Gasoline up by ₱1.25/liter; diesel by ₱1.10/liter today

Published June 15, 2020, 12:00 AM

by manilabulletin_admin

By Myrna Velasco

Motorists are in for another financially punishing week as gasoline products go up by ₱1.25 per liter, and diesel by ₱1.10 per liter this week.

A gasoline worker puts gas to a gas tank of a car at a gas station in Quezon City Photo by: Mark Balmores/Manila Bulletin

Kerosene will increase by ₱0.75 per liter based on the pricing advisories sent by the oil companies to the media.

As of press time, the oil firms that already advised fuel price increase were Seaoil Philippines, Cleanfuel, PetroGazz and Total Philippines.

The rest of the industry players are anticipated to follow. It is also this week that some of the oil companies will be enforcing additional increase from ₱1.30 to ₱1.60 per liter across products because of the 10 percent import duty enforced by the government to raise additional cash for the State’s response to the coronavirus pandemic.

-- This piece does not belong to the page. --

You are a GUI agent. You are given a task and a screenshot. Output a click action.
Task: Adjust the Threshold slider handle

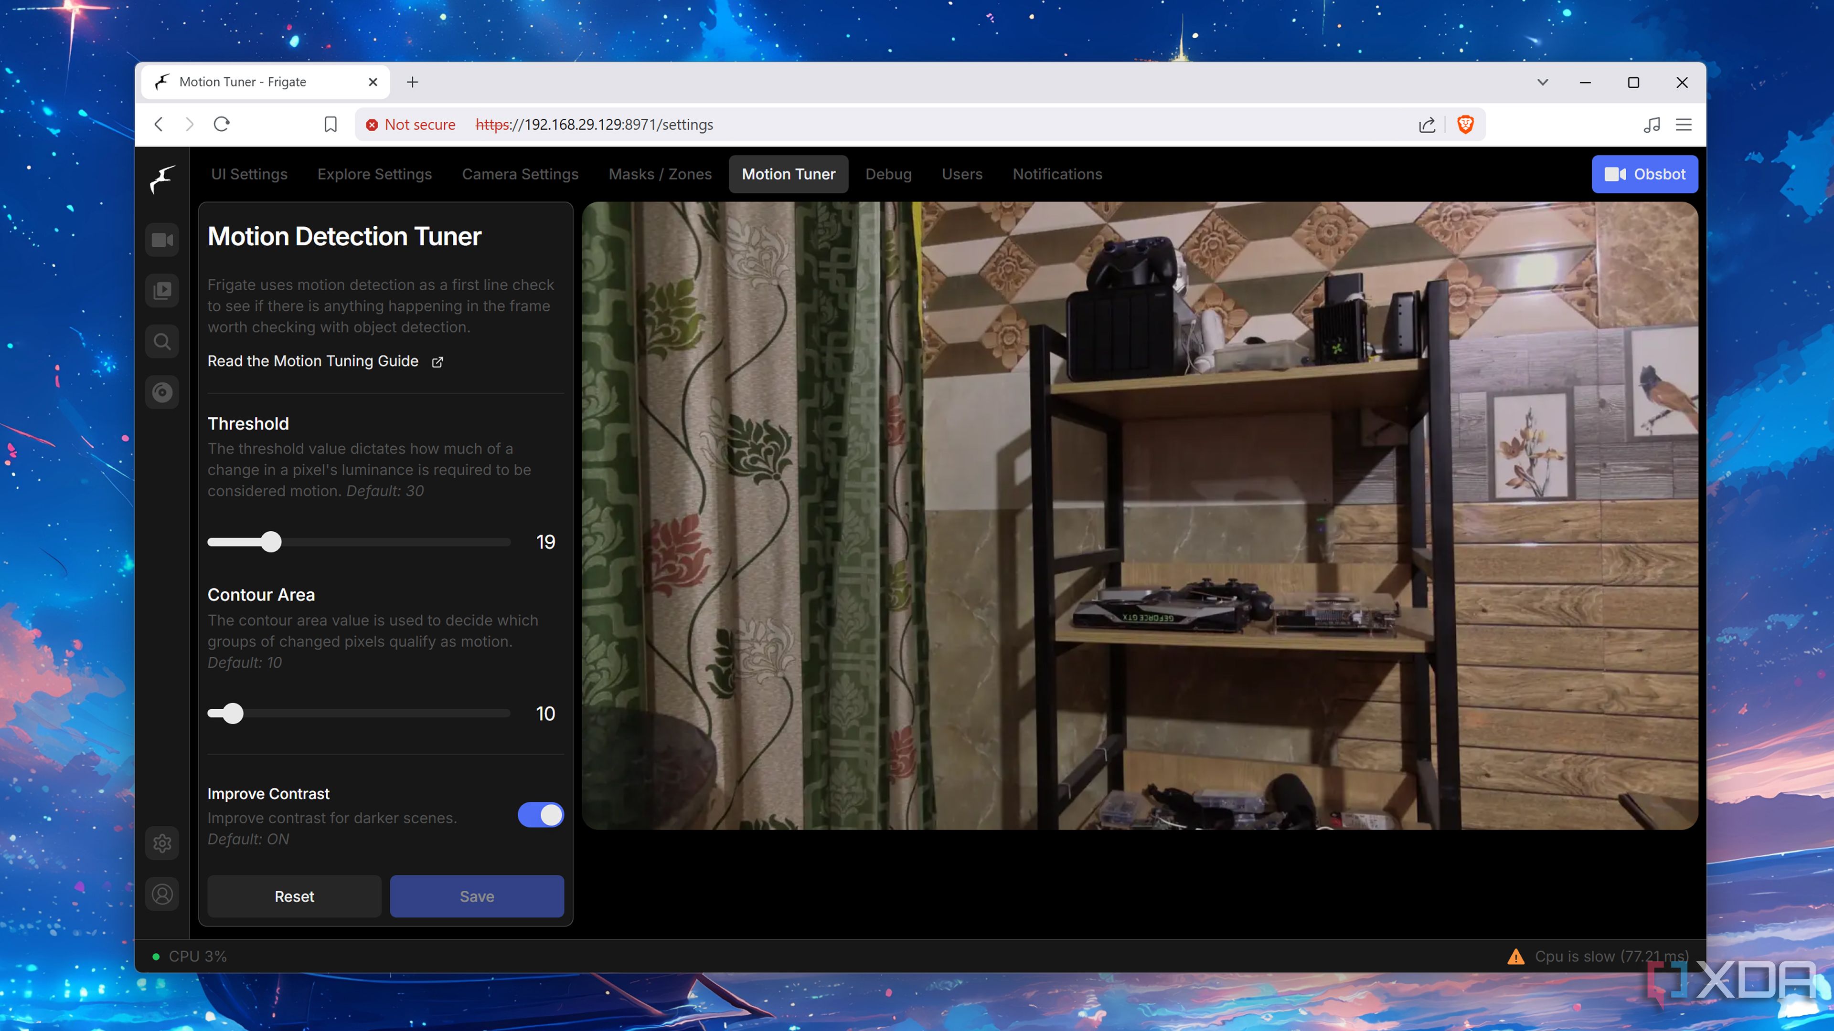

A number of industry players had swamped levels of inventories which were used up recently, hence, it is only this time that they are adding the cost-impact of the higher import duty of crude and finished petroleum products.

The oil firms said the estimated adjustments were based on the sway of the Mean of Platts Singapore (MOPS), which is the pricing reference of Philippine oil industry players in their weekly cost movements.

International benchmark Brent crude softened to the level of US$38 per barrel as of Friday (June 12) trading compared to an upswing of US$42 per barrel the other week.

Nevertheless, Dubai crude, which is the pricing reference for Asian oil markets, surged to US$41.50 per barrel versus the previous week’s tamer US$39 per barrel.

Global prices are still anticipated to be propped for upticks in the coming weeks following the outcome of the June 6, 2020 meeting between the Organization of the Petroleum Exporting Countries (OPEC) and its ally-producers led by Russia wherein they extended production cuts by another month.

Their decision entails that output will have to be continually trimmed by 9.7 million barrels day, which is equivalent to 10 percent of global oil production on normal conditions.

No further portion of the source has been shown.